一方の友隆は両親が教育熱心でよく両親から「あなたが長男なのだからきちんと弟や妹に背中を見せてあげて」と言っていた。そのプレッシャーからだろうか彼は机の前に高く積まれている参考書を見るだけで吐き気に襲われることもあった。彼は少し嬉しい気持ちもあったが、どこか悲しい気持ちも同居していて、心中が複雑だった。両親も父は国立大学の医学部を卒業し、母も国立大学の薬学部を卒業している。つまり、世間一般からすると“サラブレッド”というイメージを持たれる。そして、そのイメージは弟や妹の通っている小学校でもイメージとして定着していて、「毎回良い成績を取っても当たり前だ」という目を向けられて、彼ら・彼女たちも困っていた。当然その波も友隆に対しても例外なく襲っていた。しかし、彼の中で学校の成績がテストをやる毎に下がっていき、1年生の中間考査は学年トップだったのが、次の期末考査では1位とは20点差の2位、2学期の中間考査では1位とは40点差の10位と成績不振が続いていた。さすがに担任の先生もかなり心配になっていた。なぜなら、彼には国立大学の医学部に入りたいという夢があったのを知っていたからだ。おまけに、父親は大きな総合病院の部長で次期院長候補といわれるほど手腕も信頼も周囲からは得ていた。そのプレッシャーだろうか、周囲からもかなり期待されている事は知っている。しかし、その期待に応えられない今の自分が許せず、彼は勉強や世間体に嫌気が差してしまい、自傷行為などに走りかけるほど心身共に追い詰められていた。もちろん、彼は自傷行為など自らの身体を傷つけてしまうことはいけないし、やってはいけないことだということは分かっている。実際、成績が落ちたことで両親ともぶつかるようになり、塾も以前のように行く気になれなかった。そんな状況でもライバルたちは刻々と戦場に向かう準備をしている。それはまるで、狭き門をくぐる兵士のようだった。お互いを数字で判断し、その数字が高い事が素敵なことのようになっていた。しかし、彼は成績が悪いことは兄弟からも指摘されていたため、申し訳ない気持ちになっていた。

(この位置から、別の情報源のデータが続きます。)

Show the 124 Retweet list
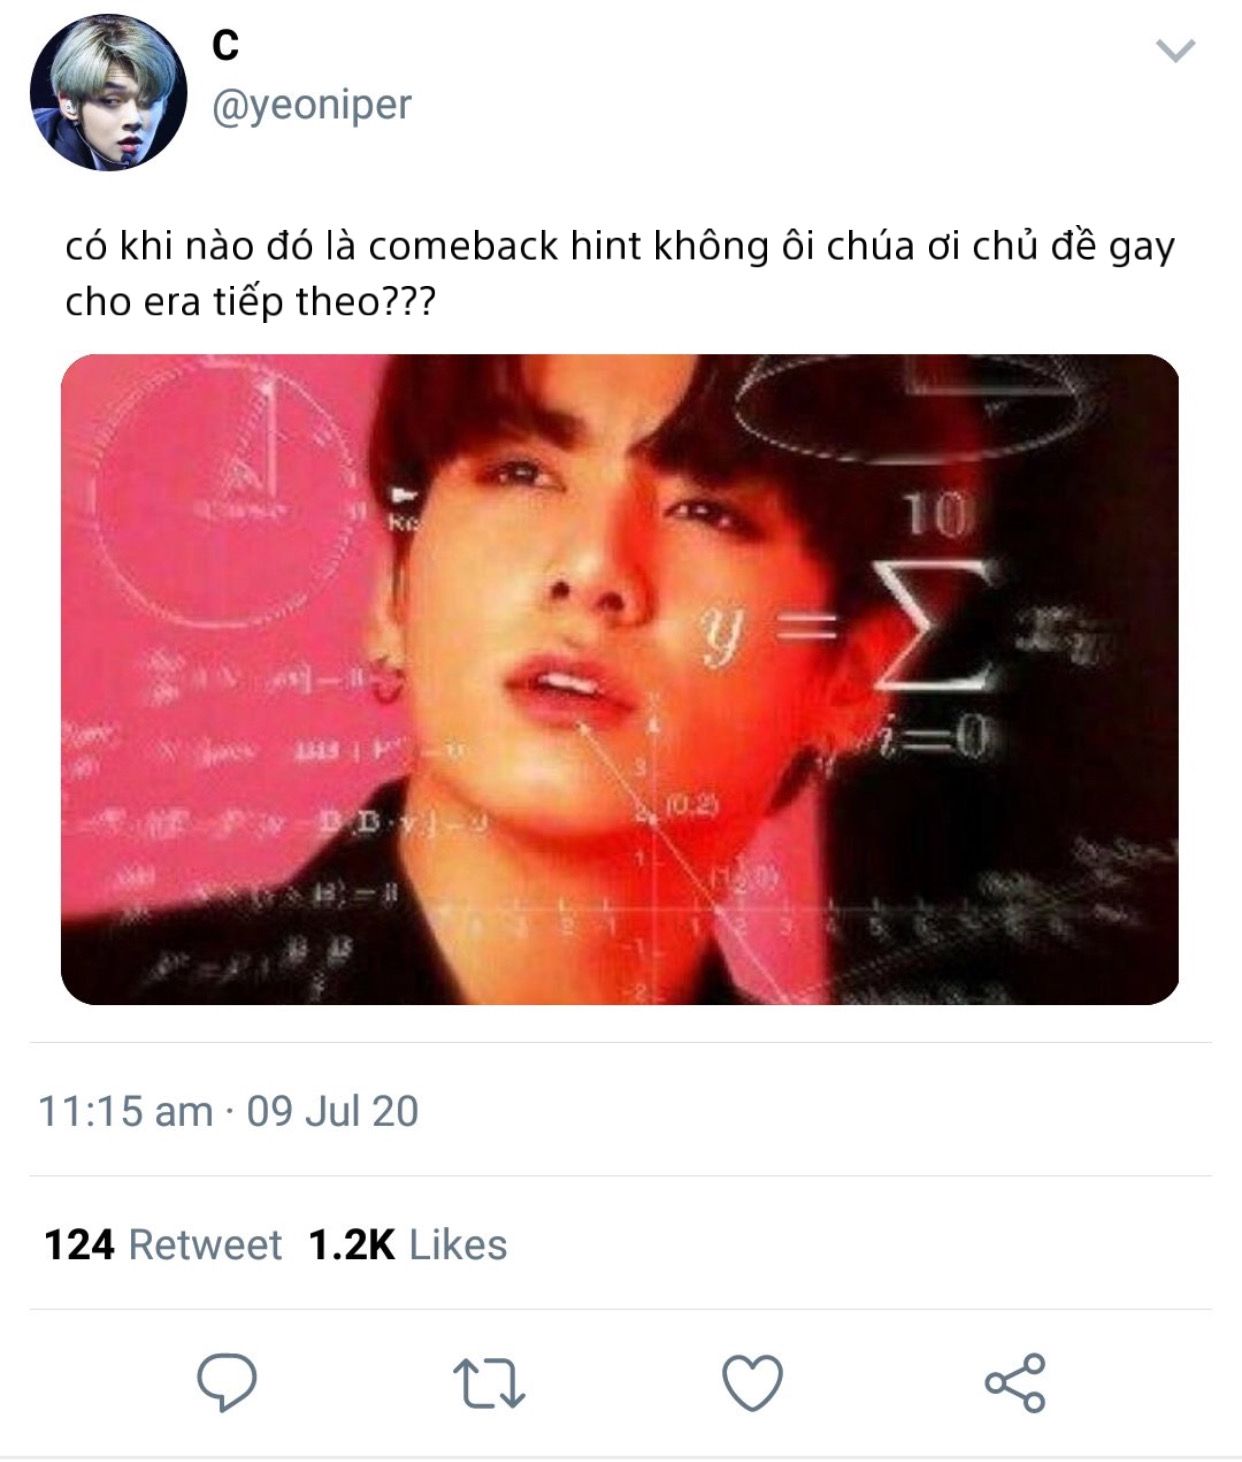 pyautogui.click(x=163, y=1245)
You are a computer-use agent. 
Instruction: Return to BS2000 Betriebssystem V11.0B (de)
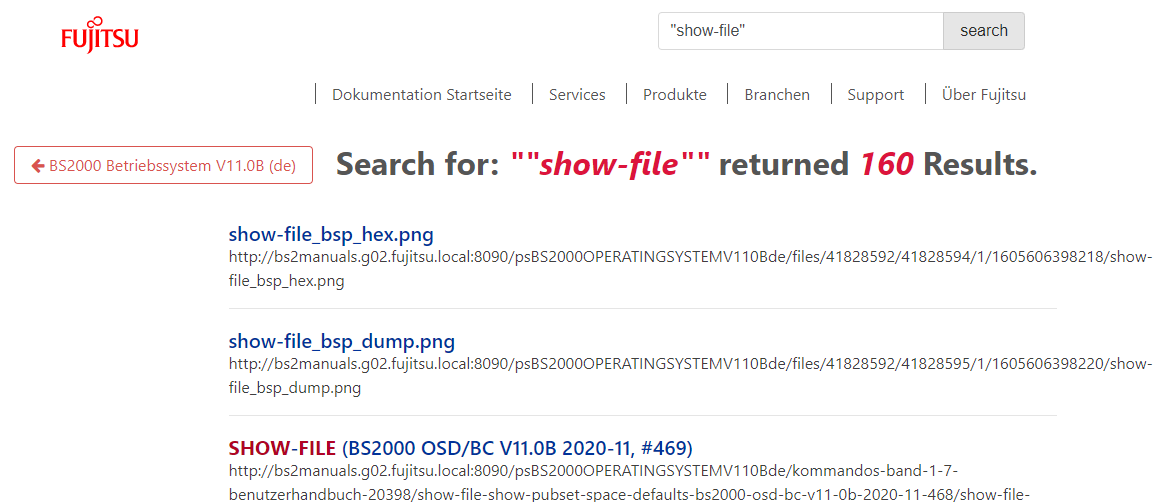[x=163, y=166]
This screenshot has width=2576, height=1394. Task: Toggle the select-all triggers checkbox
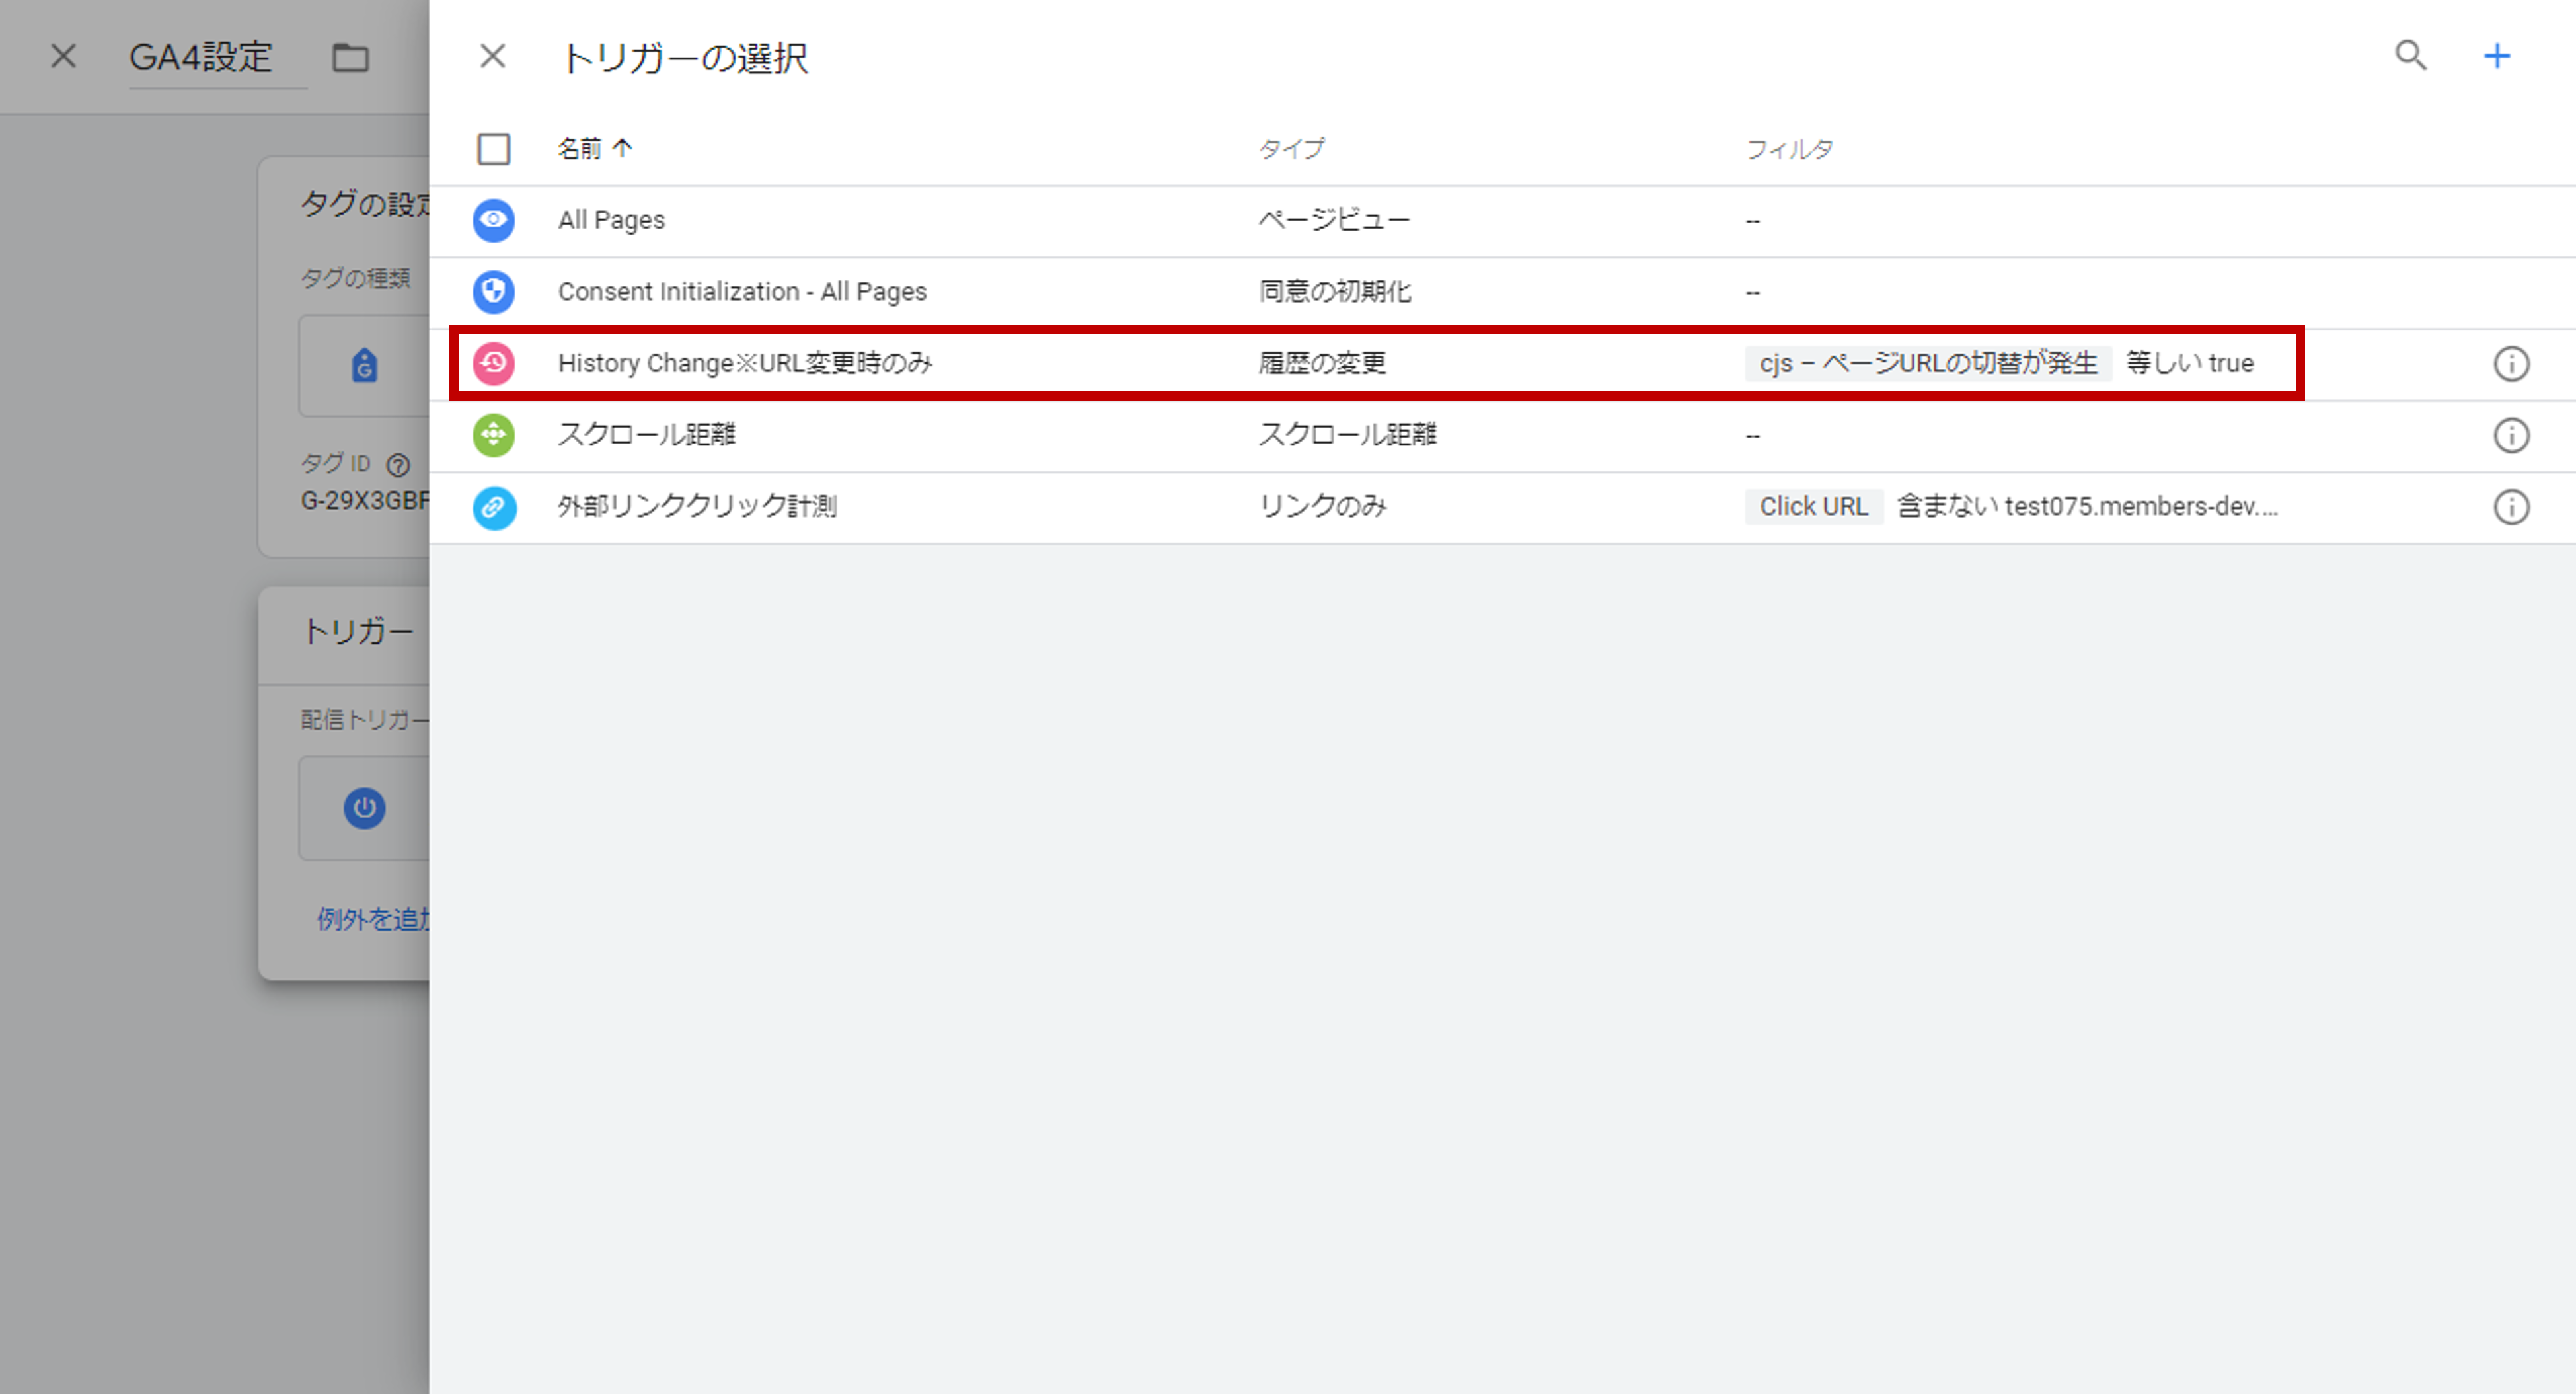click(x=493, y=149)
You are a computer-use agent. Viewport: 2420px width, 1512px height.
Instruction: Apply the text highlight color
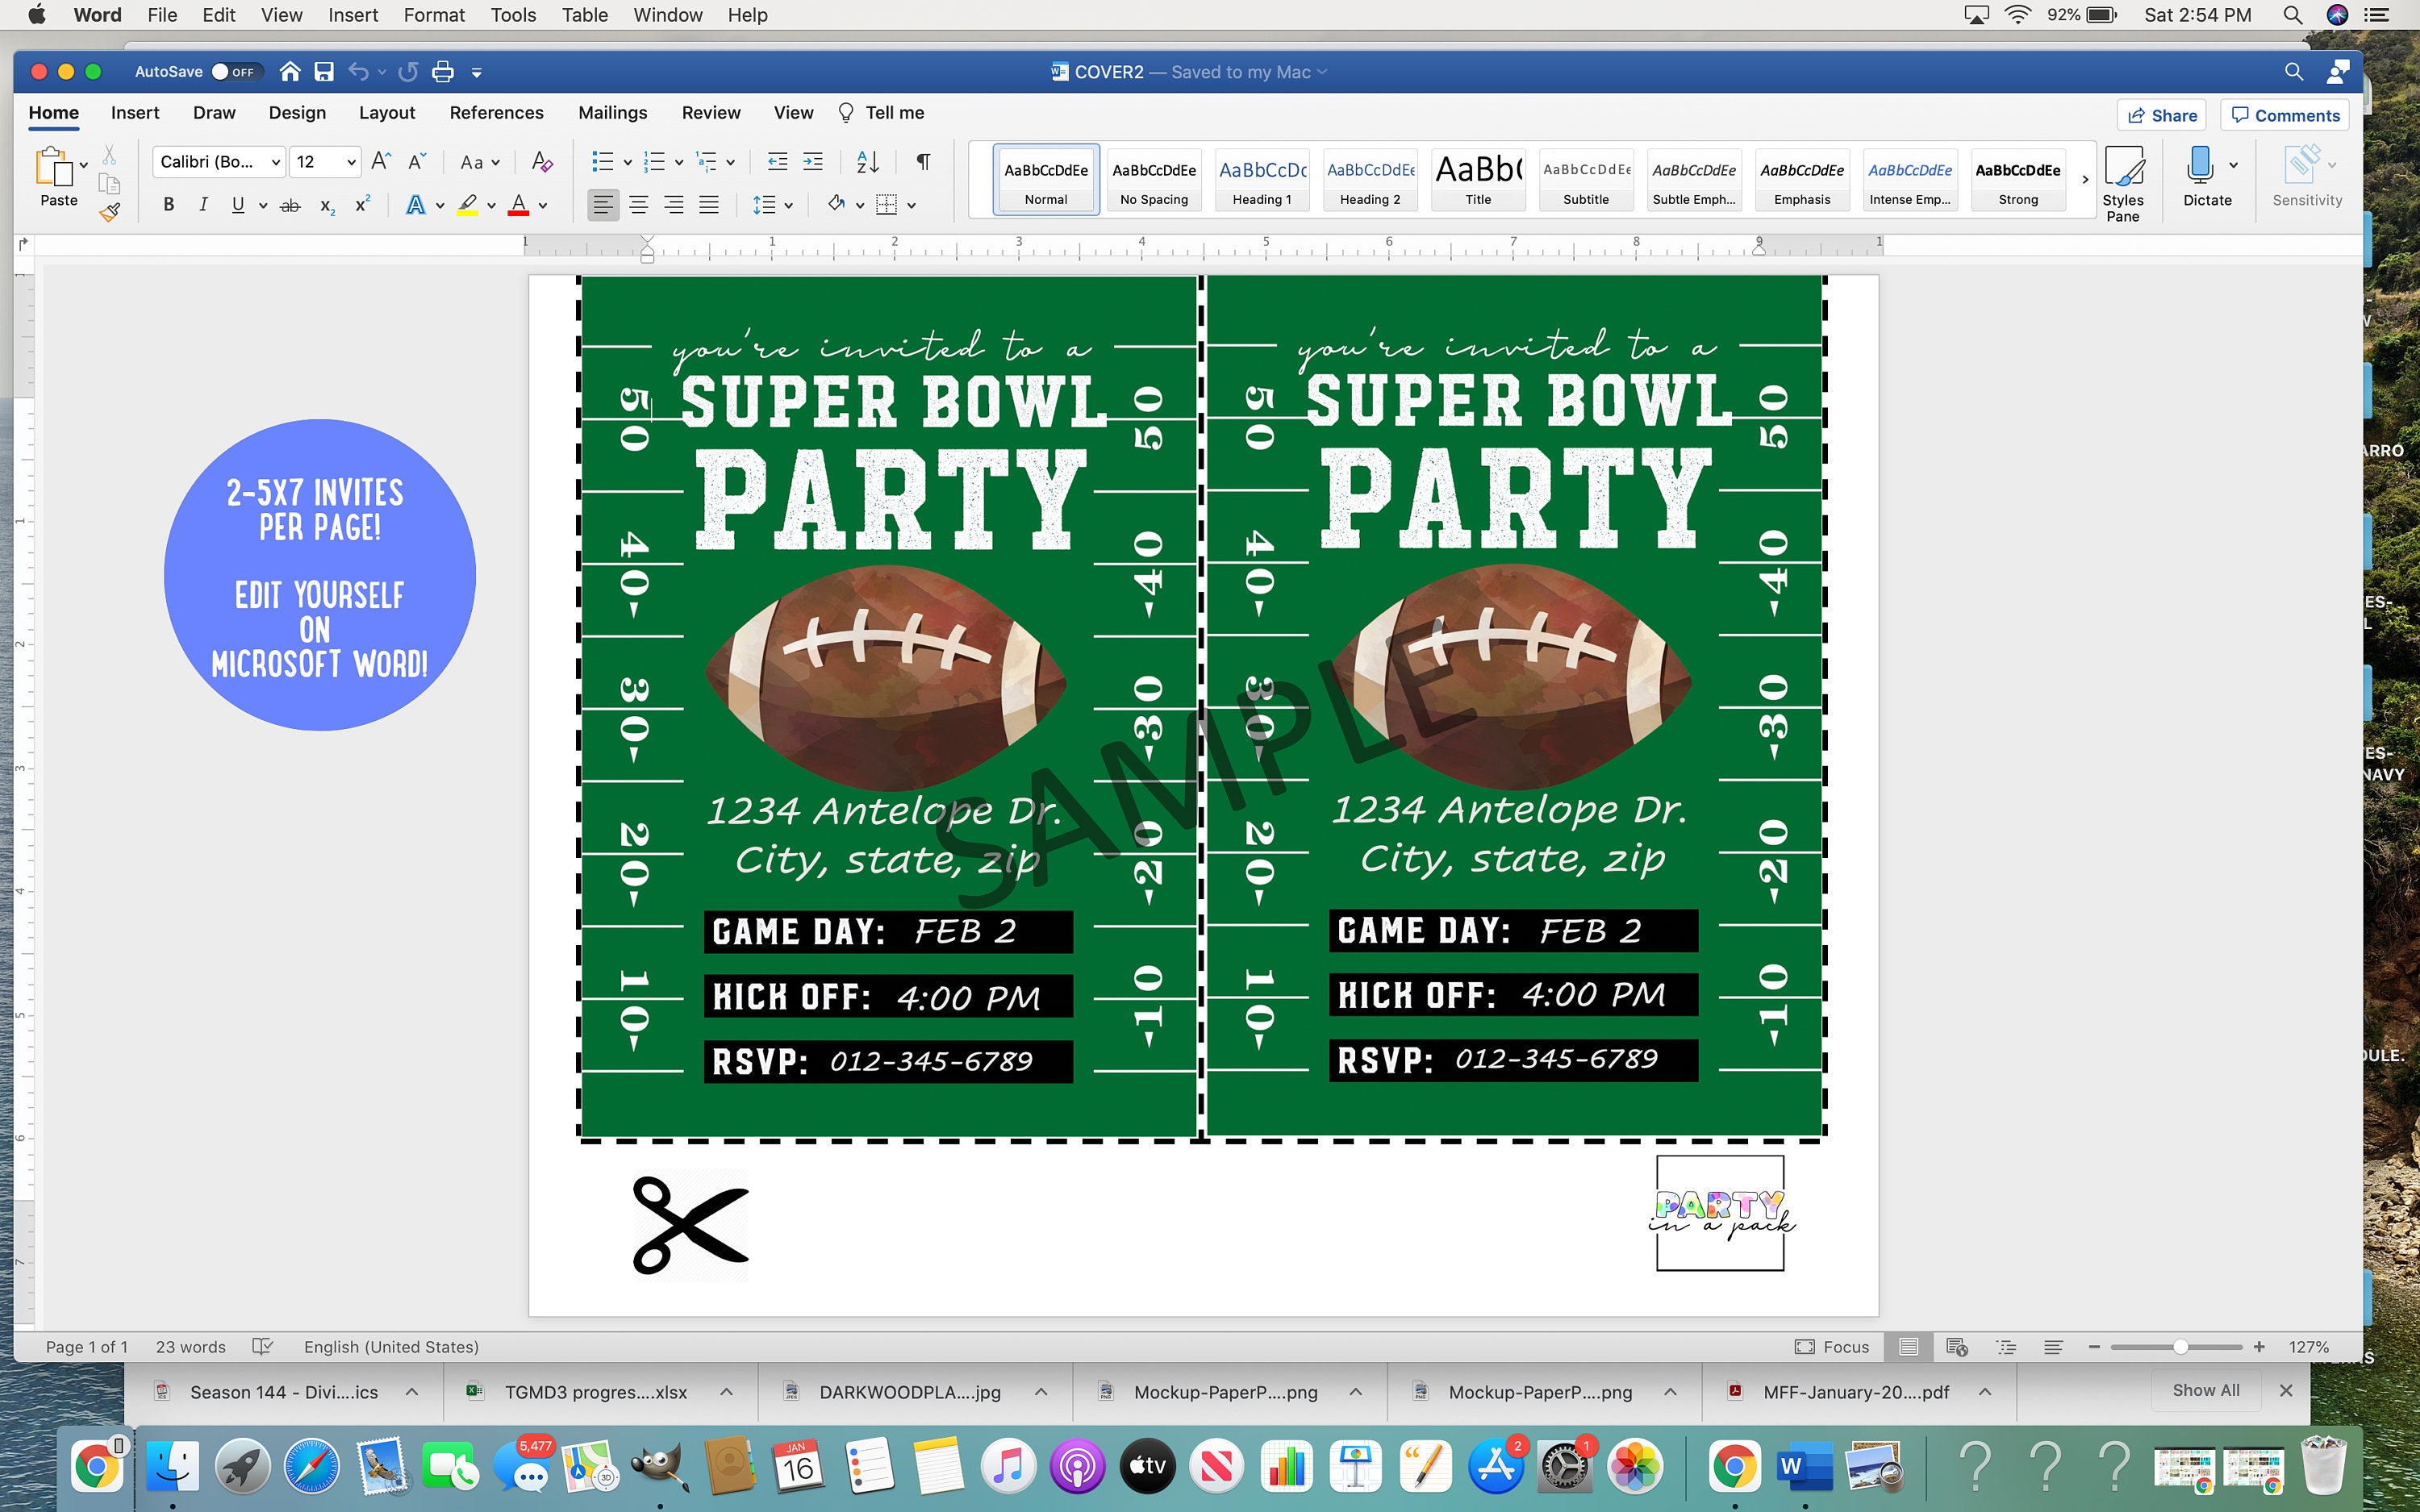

成績の良かった兄弟たちに対する反応と成績の少しずつ下がっている友隆に対する反応でかなりの温度差を感じるようになった。彼は高校から医師を目指すために同じ地域にある難関校に進学を希望していたが、今のままでは入学はおろか医師になるための夢を捨てなくてはいけないほど成績が悪いと両親のご機嫌伺いを立てながら暮らさなくてはいけないことがとても苦痛に感じていた。この時彼は両親からの愛情がいきなり途絶えたと感じ始めていたことが自らの身体にボディーブローのようにじわじわと襲っていた。そして、彼は学校にも家にも居場所を失いかけていた。いったい愛情とは何なのか彼は理解が出来ないほどに弱っていったのだった。